US Environmental Law
In the United States of America, environmental law has been a discipline of its own since approximately 1970. Since that time, one can find constitutional provisions, statutory law, administrative regulations and binding court case decisions in US Federal and State legal systems that are exclusively characterized as “environmental.” Prior to that time, some of the same problems were addressed, but not addressed under one label, and instead were part of the law of obligations or real property, for example. What one should realize is that this body now known as public environmental law, like all law, was produced by concretely-identified social needs—domestically and internationally. Some of the needs were social unrest due to new awareness that the industrial processes that enabled rapid growth in wealth, also came with great costs to the social and natural worlds. These themes have again surfaced, most pronouncedly due to the climate crisis.

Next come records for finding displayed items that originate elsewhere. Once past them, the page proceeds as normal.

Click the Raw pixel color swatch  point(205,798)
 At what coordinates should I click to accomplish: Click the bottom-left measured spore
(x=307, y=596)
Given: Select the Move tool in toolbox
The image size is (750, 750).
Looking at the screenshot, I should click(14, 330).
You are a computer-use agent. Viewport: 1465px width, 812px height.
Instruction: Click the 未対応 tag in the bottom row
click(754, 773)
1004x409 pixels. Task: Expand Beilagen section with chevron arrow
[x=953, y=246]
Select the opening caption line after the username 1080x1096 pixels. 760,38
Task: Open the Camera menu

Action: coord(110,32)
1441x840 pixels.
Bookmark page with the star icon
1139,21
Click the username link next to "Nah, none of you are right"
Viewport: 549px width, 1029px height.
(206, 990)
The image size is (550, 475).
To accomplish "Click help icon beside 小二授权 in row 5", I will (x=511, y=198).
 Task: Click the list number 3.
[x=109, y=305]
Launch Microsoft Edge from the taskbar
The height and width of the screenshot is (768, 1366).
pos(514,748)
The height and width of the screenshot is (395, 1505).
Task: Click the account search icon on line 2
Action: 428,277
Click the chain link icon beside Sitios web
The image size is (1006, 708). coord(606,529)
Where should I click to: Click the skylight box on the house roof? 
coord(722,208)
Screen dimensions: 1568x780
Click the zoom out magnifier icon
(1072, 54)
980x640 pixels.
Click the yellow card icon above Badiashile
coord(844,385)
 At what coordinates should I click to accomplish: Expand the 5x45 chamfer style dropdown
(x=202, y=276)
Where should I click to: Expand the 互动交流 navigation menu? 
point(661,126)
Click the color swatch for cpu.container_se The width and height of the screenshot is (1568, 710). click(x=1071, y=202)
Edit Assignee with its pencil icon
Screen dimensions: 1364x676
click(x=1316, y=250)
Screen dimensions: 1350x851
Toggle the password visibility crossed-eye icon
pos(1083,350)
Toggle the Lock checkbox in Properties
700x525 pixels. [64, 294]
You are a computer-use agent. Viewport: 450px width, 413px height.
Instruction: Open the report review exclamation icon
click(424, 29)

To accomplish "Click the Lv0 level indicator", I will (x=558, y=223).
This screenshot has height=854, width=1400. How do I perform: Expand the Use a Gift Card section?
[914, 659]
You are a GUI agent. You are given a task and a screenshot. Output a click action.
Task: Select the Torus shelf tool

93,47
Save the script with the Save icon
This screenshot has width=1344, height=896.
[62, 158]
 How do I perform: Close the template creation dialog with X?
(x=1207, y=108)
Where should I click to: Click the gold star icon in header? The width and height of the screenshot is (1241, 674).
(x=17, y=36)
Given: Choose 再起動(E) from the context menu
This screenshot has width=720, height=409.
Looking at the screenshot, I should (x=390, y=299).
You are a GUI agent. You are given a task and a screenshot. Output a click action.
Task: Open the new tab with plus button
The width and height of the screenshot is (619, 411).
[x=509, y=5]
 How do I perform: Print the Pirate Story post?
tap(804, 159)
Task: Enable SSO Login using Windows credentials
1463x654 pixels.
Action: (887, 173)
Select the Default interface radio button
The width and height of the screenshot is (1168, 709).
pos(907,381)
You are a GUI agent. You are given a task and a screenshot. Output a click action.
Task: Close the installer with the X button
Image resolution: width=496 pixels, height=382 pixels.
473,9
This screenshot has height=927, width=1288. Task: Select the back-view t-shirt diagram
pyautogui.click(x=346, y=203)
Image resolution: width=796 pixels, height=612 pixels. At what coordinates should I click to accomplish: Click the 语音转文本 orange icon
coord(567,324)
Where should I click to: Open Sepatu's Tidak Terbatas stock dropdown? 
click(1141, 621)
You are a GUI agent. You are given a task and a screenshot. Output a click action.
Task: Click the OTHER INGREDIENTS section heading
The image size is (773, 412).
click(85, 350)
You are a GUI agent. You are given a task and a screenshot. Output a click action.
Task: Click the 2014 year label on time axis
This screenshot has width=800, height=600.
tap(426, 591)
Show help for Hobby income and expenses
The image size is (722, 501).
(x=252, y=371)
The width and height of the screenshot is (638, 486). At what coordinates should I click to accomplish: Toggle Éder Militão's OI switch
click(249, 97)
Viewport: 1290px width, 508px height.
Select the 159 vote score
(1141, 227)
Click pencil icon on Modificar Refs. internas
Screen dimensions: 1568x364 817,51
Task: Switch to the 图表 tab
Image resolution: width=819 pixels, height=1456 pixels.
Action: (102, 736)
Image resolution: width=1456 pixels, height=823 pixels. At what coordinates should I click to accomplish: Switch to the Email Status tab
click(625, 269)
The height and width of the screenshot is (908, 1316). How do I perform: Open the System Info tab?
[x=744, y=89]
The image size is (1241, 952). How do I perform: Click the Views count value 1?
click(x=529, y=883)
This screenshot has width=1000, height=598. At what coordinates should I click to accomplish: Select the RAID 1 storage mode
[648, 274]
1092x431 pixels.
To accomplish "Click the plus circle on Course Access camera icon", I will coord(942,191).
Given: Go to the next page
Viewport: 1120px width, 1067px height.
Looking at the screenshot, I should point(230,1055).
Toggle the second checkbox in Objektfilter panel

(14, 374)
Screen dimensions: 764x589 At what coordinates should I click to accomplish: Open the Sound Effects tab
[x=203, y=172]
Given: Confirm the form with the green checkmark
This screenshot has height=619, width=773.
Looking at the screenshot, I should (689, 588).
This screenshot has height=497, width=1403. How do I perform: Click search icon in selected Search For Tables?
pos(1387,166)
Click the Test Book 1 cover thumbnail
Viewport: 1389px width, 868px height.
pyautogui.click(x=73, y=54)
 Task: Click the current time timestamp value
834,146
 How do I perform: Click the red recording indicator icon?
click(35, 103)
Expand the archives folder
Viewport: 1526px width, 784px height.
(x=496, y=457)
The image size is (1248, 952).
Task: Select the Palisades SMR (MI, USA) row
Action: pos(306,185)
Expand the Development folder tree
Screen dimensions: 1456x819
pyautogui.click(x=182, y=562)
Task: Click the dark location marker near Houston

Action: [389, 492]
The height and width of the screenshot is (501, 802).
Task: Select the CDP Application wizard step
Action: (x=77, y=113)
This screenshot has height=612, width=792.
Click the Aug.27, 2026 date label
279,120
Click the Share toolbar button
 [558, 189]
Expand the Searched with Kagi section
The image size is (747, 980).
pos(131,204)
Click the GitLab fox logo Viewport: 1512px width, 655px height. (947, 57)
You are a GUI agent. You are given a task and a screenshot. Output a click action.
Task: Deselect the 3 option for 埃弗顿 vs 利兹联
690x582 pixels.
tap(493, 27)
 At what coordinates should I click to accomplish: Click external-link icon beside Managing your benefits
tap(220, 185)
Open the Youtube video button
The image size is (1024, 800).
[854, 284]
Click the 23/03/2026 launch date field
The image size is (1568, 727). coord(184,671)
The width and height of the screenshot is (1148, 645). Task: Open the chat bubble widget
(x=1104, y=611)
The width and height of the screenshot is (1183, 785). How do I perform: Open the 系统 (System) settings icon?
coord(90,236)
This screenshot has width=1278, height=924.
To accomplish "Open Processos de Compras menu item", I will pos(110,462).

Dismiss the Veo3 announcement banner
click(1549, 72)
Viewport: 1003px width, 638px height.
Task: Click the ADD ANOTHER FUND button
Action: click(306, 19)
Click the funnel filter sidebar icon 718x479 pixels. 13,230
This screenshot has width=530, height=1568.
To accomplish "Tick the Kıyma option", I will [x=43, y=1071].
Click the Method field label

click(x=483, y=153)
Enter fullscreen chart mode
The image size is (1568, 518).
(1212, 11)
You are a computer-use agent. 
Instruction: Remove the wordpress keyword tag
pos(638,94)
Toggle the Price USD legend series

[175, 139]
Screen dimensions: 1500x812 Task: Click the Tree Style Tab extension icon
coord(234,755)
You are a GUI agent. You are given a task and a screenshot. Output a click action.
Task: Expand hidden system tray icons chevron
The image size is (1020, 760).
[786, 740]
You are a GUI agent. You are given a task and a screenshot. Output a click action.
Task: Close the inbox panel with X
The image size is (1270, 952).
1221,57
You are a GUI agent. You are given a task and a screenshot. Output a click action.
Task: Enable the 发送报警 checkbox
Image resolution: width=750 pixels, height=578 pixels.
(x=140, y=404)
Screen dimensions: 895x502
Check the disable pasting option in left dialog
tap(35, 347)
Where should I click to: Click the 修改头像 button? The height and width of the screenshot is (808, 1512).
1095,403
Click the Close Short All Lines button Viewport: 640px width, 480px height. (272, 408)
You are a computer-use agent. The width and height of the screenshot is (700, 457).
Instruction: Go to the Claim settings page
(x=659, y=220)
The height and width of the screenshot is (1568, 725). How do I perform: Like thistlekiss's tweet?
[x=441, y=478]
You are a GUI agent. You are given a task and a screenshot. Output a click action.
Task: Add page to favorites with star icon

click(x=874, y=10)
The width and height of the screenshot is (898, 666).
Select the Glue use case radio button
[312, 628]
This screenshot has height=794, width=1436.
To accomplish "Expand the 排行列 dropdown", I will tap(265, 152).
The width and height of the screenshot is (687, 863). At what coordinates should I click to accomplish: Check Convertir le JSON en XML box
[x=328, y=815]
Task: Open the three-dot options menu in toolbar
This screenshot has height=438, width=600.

In its first generation, the discipline of environmental law thus came about as an attempt to provide specific legal tools to conserve natural resources and protect human health and the natural world. In its second generation, through the principle of sustainable development, environmental law now also includes economic and social concerns.
Objectives
Upon successful completion of this course, U.S. Environmental Law, a student should:
1. Understand the function of law in solving the U.S. society’s problems concerning human exploitation of the natural world, as those problems are presented to society through the natural and social sciences.
2. Learn some U.S. sources of environmental law, including federal and state constitutions, statutes, administrative regulations and binding case decisions of federal and state courts.
3. Learn some U.S. institutions of environmental law, including federal and state legislatures, executive administrative agencies, and scientific bodies.
4. To make yourself a better lawyer in your own system by having studied a foreign system. This is a main goal of all comparative law study.